Almost any journalist old enough to remember when their profession wasn’t a wasteland of listicle sweatshops will acknowledge there’s been a massive cultural shift in newsrooms in recent decades that rarely gets commented on. I started in journalism in the late 1990s. Back then prominent members of the newsroom’s old guard still drank at lunch and smoked in the office—but they were more transgressive in an important regard: They were all working class, or at a minimum, possessed working-class sympathies. An editor I was lucky to work with early in my career, John Corry, started his multi-decade career at the New York Times as a copyboy on the sports desk where he made $25 a week on the side by supplying bookies with the scores of late ballgames by phone, before working his way up the Times’ masthead. “Mild raffishness, moderate dissoluteness, and minor deviancy were tolerated and tacitly encouraged at the Times, and this fact helped breed allegiance to the newsroom,” Corry writes in his memoir, My Times.

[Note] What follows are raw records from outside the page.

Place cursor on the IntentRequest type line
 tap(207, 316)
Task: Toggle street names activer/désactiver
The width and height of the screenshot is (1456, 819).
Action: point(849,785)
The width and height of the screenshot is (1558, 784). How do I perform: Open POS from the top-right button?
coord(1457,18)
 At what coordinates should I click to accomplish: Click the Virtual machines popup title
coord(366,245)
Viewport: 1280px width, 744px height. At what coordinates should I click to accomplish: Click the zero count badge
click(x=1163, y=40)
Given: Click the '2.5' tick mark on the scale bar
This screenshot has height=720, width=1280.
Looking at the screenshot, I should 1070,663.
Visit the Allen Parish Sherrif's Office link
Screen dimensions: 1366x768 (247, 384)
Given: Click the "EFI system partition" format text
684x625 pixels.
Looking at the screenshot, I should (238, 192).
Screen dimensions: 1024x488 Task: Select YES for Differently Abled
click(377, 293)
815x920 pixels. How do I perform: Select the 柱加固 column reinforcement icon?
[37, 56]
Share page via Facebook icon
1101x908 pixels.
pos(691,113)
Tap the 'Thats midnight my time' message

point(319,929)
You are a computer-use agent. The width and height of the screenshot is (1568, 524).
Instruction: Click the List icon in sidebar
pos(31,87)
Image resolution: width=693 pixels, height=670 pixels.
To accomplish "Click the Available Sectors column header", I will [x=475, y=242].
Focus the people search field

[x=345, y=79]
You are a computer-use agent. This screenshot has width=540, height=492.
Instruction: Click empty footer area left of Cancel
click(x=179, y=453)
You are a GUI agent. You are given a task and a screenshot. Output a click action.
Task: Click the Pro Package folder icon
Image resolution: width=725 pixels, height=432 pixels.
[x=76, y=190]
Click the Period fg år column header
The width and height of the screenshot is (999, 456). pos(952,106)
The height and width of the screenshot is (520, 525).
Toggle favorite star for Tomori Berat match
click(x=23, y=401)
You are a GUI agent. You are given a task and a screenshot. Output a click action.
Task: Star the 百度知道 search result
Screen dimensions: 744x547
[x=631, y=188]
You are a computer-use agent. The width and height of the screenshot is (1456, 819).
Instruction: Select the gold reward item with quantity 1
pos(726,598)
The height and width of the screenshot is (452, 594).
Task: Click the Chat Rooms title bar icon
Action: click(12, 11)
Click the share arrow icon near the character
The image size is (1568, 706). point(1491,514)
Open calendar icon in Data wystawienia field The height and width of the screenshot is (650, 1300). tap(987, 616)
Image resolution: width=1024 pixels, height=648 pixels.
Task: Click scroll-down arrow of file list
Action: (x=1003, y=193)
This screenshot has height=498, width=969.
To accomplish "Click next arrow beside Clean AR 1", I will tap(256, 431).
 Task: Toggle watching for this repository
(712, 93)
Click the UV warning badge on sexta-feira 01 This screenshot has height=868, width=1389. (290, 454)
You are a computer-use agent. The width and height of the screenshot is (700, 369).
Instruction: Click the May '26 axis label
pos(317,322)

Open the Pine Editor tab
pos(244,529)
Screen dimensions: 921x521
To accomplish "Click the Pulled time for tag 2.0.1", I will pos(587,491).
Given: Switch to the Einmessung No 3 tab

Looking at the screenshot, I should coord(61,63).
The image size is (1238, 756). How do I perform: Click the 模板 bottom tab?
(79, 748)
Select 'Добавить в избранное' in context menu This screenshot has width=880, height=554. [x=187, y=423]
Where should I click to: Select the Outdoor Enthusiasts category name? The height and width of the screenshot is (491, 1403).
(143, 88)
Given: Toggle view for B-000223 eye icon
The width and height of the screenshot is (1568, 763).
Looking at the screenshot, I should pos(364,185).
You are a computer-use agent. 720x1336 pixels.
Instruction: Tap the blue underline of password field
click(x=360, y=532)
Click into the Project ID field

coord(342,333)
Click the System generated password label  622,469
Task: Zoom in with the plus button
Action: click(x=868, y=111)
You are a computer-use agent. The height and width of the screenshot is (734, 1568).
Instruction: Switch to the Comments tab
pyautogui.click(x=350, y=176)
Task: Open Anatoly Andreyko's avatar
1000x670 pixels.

But by the time I was working with Corry at the tail end of his career, it was increasingly obvious the industry had no way to put a price tag on experience and working-class solidarity, at least not when a swarm of high achieving, independently wealthy, second-generation yuppies with master’s degrees in “creative nonfiction” were vying for journalism jobs. This was made explicit by a new breed of editors who were more valued for their business acumen than their newsroom experience and editorial abilities. The flipside of my experience with the old guard was working at a major daily under an impeccably organized editor who took great pride in relations with corporate management. While placating the suits is a useful skill, when it came to day-to-day responsibilities that same editor also thought “pogrom” was a misspelling of “program.”
To that end, Ungar-Sargon introduces the book with a number of anecdotes and observations about the media’s current fealty to wokeism, which is astutely defined as a kind of left-wing prestidigitation. By swapping class concerns for narrower and politically correct concerns of race, this allows major media to preserve their existing business models—which hinge on catering to increasingly smaller and wealthier audiences and advertisers—while still keeping up the self-serving illusion that elite media are holding power to account rather than catering to the ruling class.
Once you acknowledge the truth of this observation, the contradiction is everywhere you look. “T magazine, the fashion magazine of the New York Times, recently showcased Angela Davis on the front cover and an ad for a Cartier watch on the back cover; these are not in tension with each other, but rather two sides of the same coin,” Ungar-Sargon dryly notes.